▸ Text block
*** Block opens ***

Women in Food & Ag: Bianca Martins

There is a lot to be said for leveraging on our strengths, and this is a mindset Bianca Martins has firmly adopted on her road to success.

In just 12 years, Bianca has upped through the ranks at Alltech since landing a job on the sales floor in 2007, to being appointed as country manager for Mexico earlier this year.

“There are no limits for women in the field,” says Bianca.

“But we can see more success when women respect their own natural aptitudes.”

Bianca graduated as an animal scientist, with a MBA in Agribusiness and master degree in animal production and nutrition in 1998, and, eager to get a foothold in the ladder, then began working in a large-scale monogastrics production company in Brazil, before joining Alltech.

Relishing in the opportunities presented to gather experience during this time, Bianca spent time in the premix department as well as with the research team in the laboratory of animal nutrition, biochemistry and poultry patology.

Around that time, Bianca recalls a somewhat male dominated sector.

She recalls having just a few female colleagues in the field, but never any in the same company.

“Curiously, I never had a female reference in my work line, not even in research or finance, all men, says Bianca.

“I remember in my beginnings in the agribusiness, I took the liberty to count in my mind how many women I could find in the national congress we had back in the year of 1997.

“There were 250 people in the room, but it was an easy task; we were just seven women and were made up of four internal nutritionists and three in the field with farmers, including me.”

Working in a sector she says is now challenged daily to reinvent itself and stay profitable, Bianca credits those who have walked the path before her.

“Women started to change the field more than 20 years ago, when they decided to have a presence in agribusiness.

“The first ag women had to fight to have a voice in the industry.

“I saw some of the representatives of this generation facilitate extraordinary changes in the way we produce food.

“I had the feeling they were giants when I was young, with a strong voice who commanded a lot of respect where ever they decided to be.

“They opened all the doors to the next generation, one in which I am now included as a woman.”

Fast-forward to the present and the industry today is one which Bianca believes has accepted woman as having an important, but different role to that of men.

“It doesn´t mean better or worse,” she continues.

“It means the industry has accepted any gender with the same objective, working together to achieve a common goal.

“But we live in times of unprecedented change.

“The way we live, familiar relationships, politics, education, food and beliefs have been changing so deeply in the last decades, giving us so many new factors to deal with daily.”

Communication and technology, Bianca says, are central to some of this and manifest as some of the challenges facing us in the future.

*** Block closes ***

▸ Exercises to complete
A: According to the Bianca Martins profile, how many women were in the room at the 1997 national congress?
B: Transcribe the Bianca Martins profile word for word from "Around that time, Bianca" to "year of 1997.".
The data after this point comes from a separate source.

▸ Given material
*** Block opens ***

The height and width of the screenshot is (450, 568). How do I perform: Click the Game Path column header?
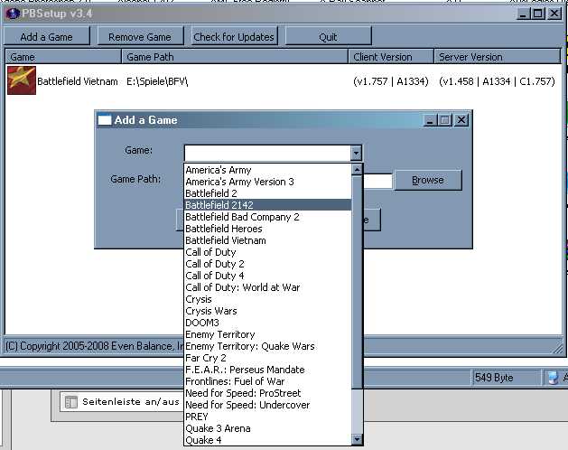click(235, 57)
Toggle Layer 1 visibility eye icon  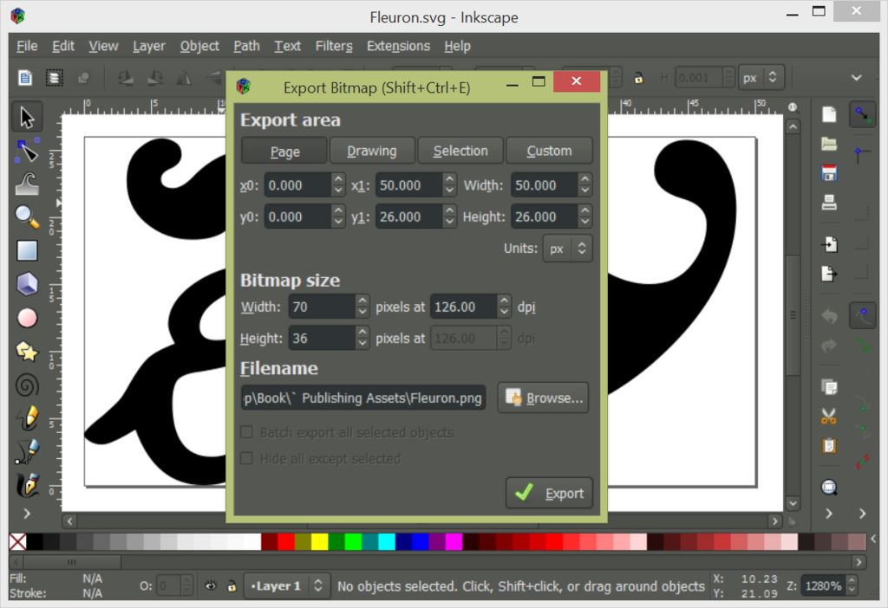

*** Block closes ***

▸ Outputs by task
A: Seven.

B:
Around that time, Bianca recalls a somewhat male dominated sector.

She recalls having just a few female colleagues in the field, but never any in the same company.

“Curiously, I never had a female reference in my work line, not even in research or finance, all men, says Bianca.

“I remember in my beginnings in the agribusiness, I took the liberty to count in my mind how many women I could find in the national congress we had back in the year of 1997.